• _PROVIDED PASSAGE_:
------------------------

View Full Version : I don't understand why We must wait for the state to Dissolve
The New Manifesto
4th March 2008, 18:32
Question to all the communists, how will the state Dissolve? I've had my doubts that a parasitic state will just go away. How will we dissolve the state? Why can't we just "smash" it was Anarchists Propose....
The proletarian state withers away, not the bourgeois state.
renegadoe
4th March 2008, 19:53
The proletarian state withers away...
So you say. Where has this ever actually happened?
gilhyle
4th March 2008, 20:04
.... "smash" it was Anarchists Propose....
When has THIS ever happened ?
renegadoe
4th March 2008, 20:32
When has THIS ever happened ?
The problem is, anarchists have never gotten a chance to "smash the state" (Catalonia was the furthest they ever saw - before it was militarily crushed). Vanguardists have seen successful "revolutions" several times - and all of theirs reproduce bourgeois consciousness, and, eventually, capitalism. Anarchists may have never "won", but vaguardists fail when they do "win".

------------------------

• _GIVEN MATERIAL_:

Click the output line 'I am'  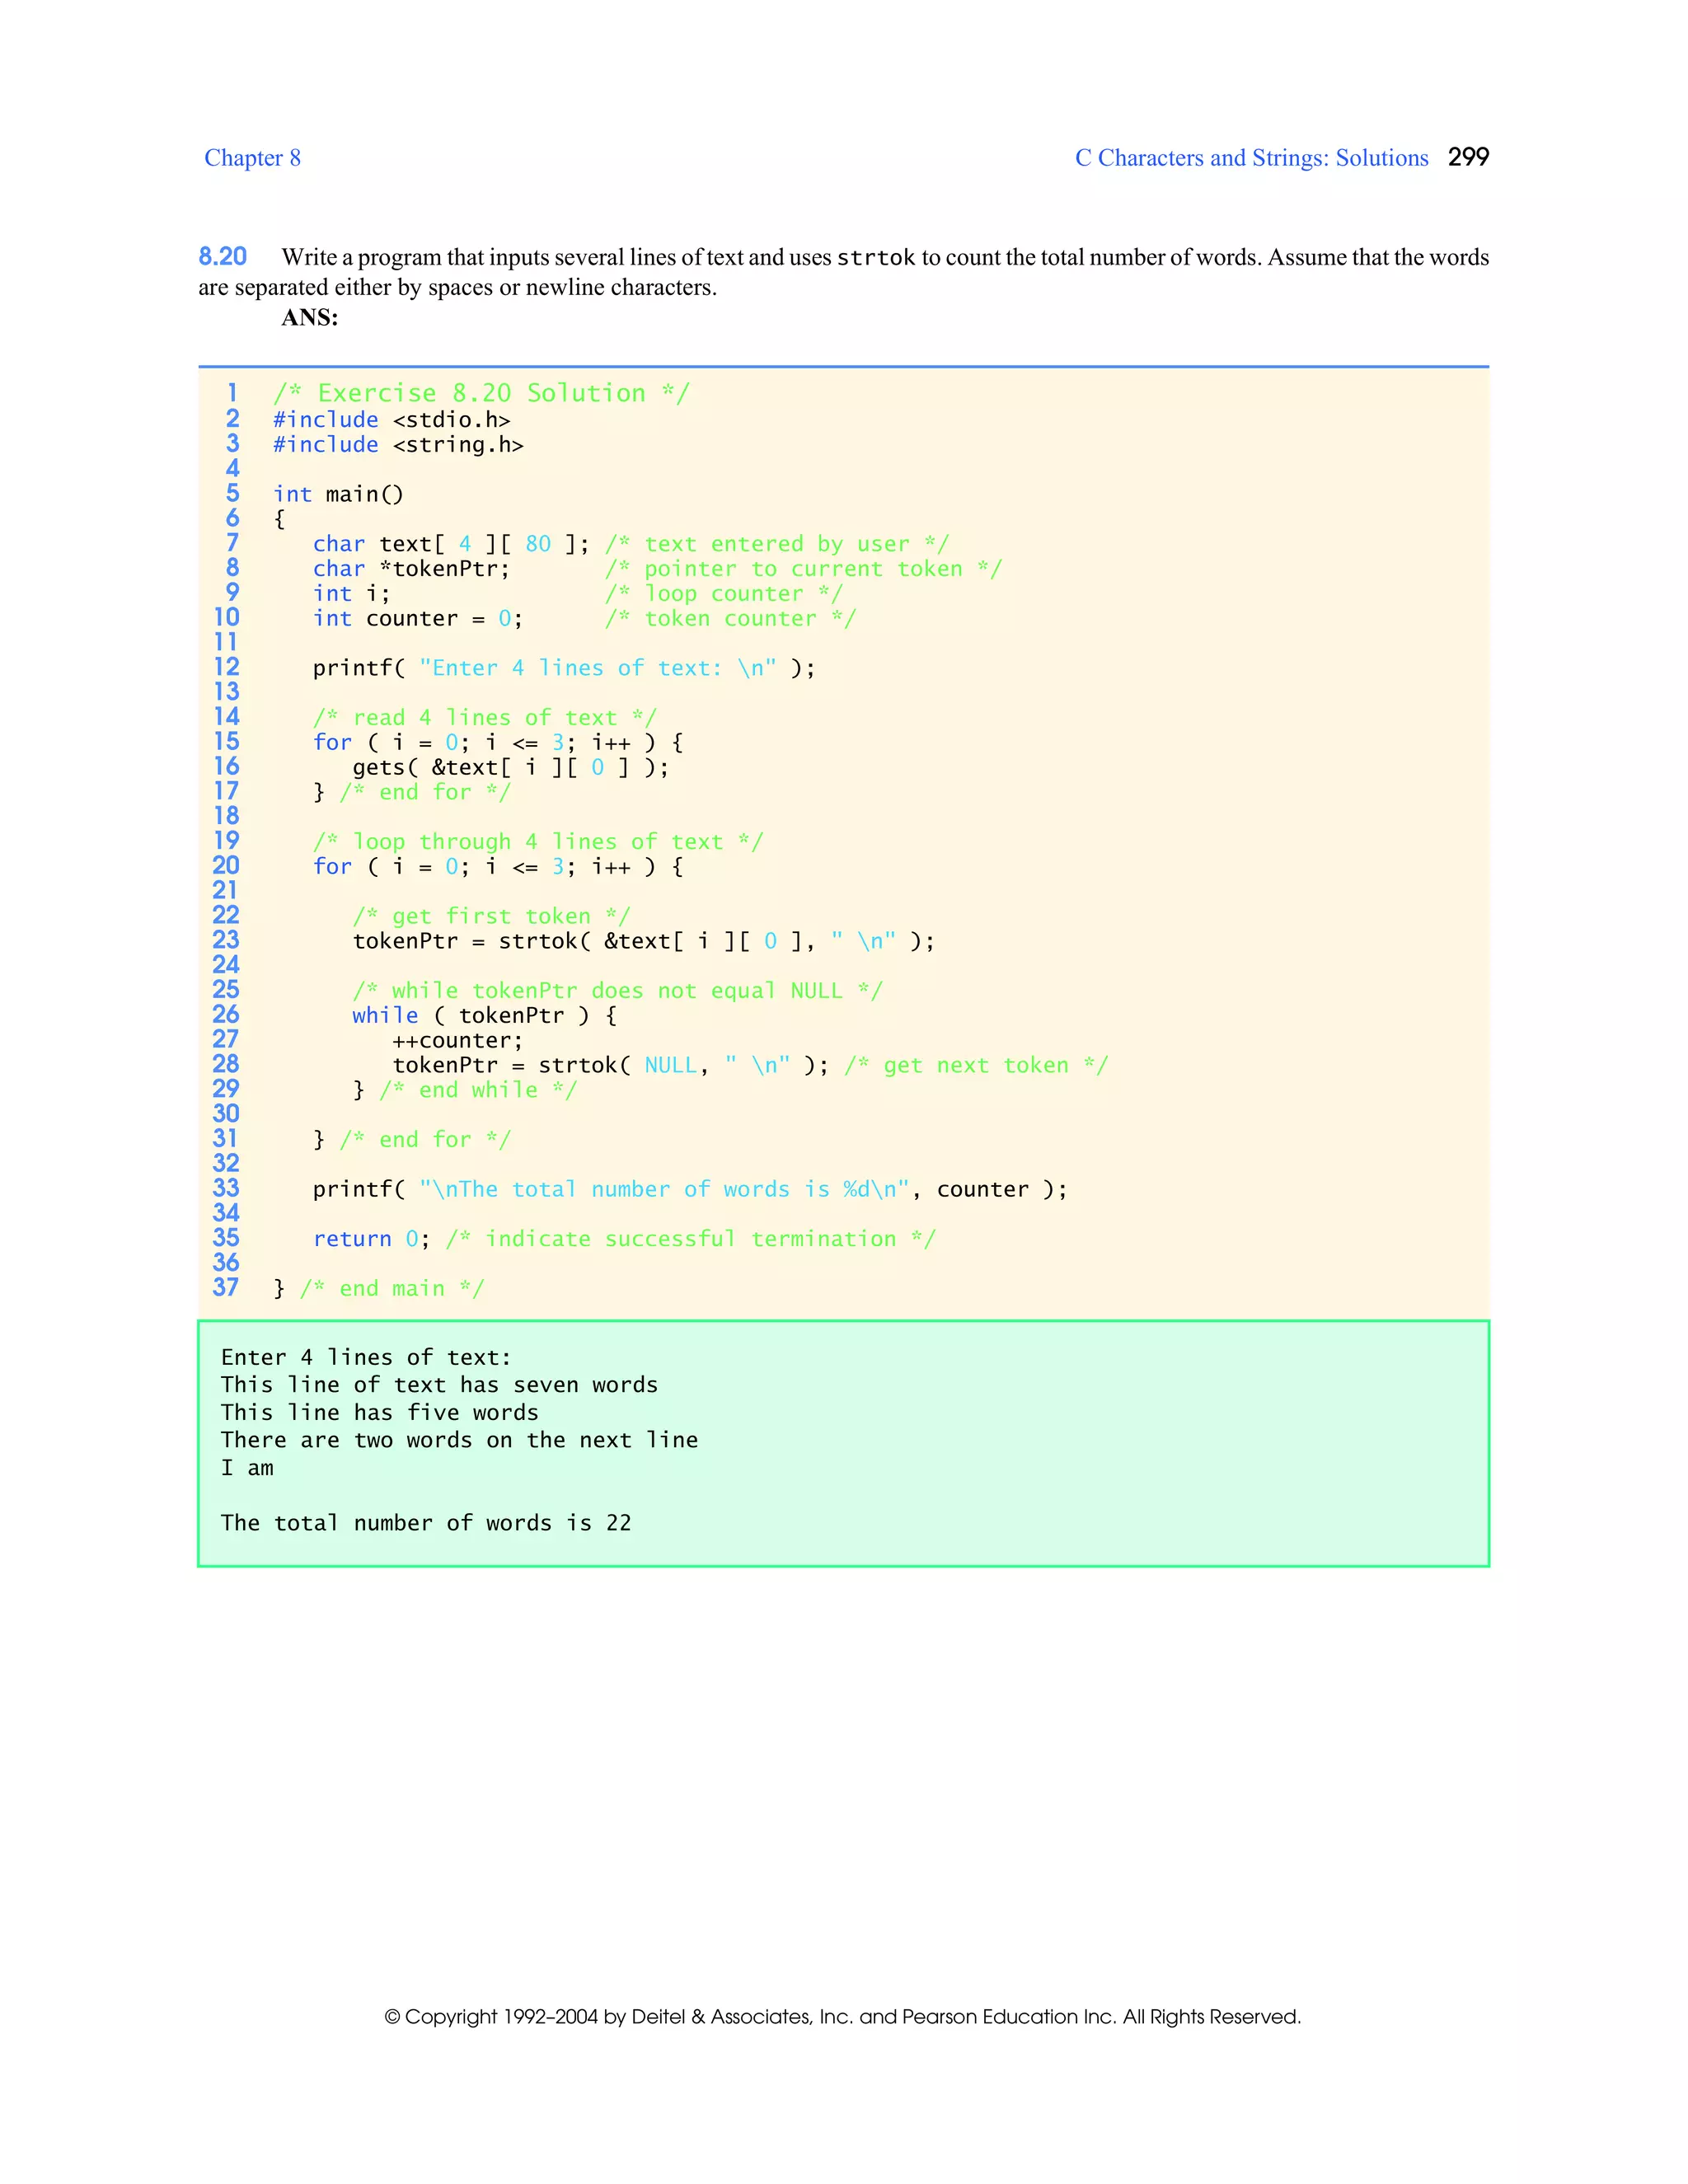[x=247, y=1468]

------------------------

• _EXERCISE TASK 1_: Repeat the passage from the forum thread on dissolving the state between "View Full Version" and "ever actually happened?", inclusive.
• _EXERCISE TASK 2_: Pick up the forum thread about whether the state will dissolve where it stops, and write the next part.

• _EXERCISE ANSWER 1_:
View Full Version : I don't understand why We must wait for the state to Dissolve
The New Manifesto
4th March 2008, 18:32
Question to all the communists, how will the state Dissolve? I've had my doubts that a parasitic state will just go away. How will we dissolve the state? Why can't we just "smash" it was Anarchists Propose....
The proletarian state withers away, not the bourgeois state.
renegadoe
4th March 2008, 19:53
The proletarian state withers away...
So you say. Where has this ever actually happened?

• _EXERCISE ANSWER 2_:
Having in mind that a state is an instrument of class oppression, "abolishing" it by decree would either mean that you slaughter the bougeoisie in a massive bloodbad or that you ignore the class reality after the working class has taken power (in fact, have they then?) so that the bourgeoisie can just take it again.
Either way, "smash the state" is a reactionary stance.
More Fire for the People
4th March 2008, 20:58
I agree we shouldn't wait for the bourgeois state to dissolve before we start building a proletarian dictatorship. This is different from the anarchist conception of smashing all forms of statehood during revolutionary transition. Rather, it is an alternative programme of building up proletarian institutions before, during, and after the revolution (which roughly correlates with building proletarian cultural institutions, proletarian political institutions, and proletarian economic institutions). This vision of proletarian democratic-dictatorship is both broader and narrower than the bourgeois concept of statehood: broader, because it encompasses institutions outside of traditional bourgeois state forms and narrower, because it is concentrated on the elimination of the state. This alternative programme to anarchism is not only possible, but the most realistic and true in our times.
When has "anything" ever happened? Stop going on about shit that may or may not occur one day after things may have happened and blah blah. We can't leap too far ahead of what is right infront of us; we've got to concentrate on the next step, not the 10th step or the 20th step.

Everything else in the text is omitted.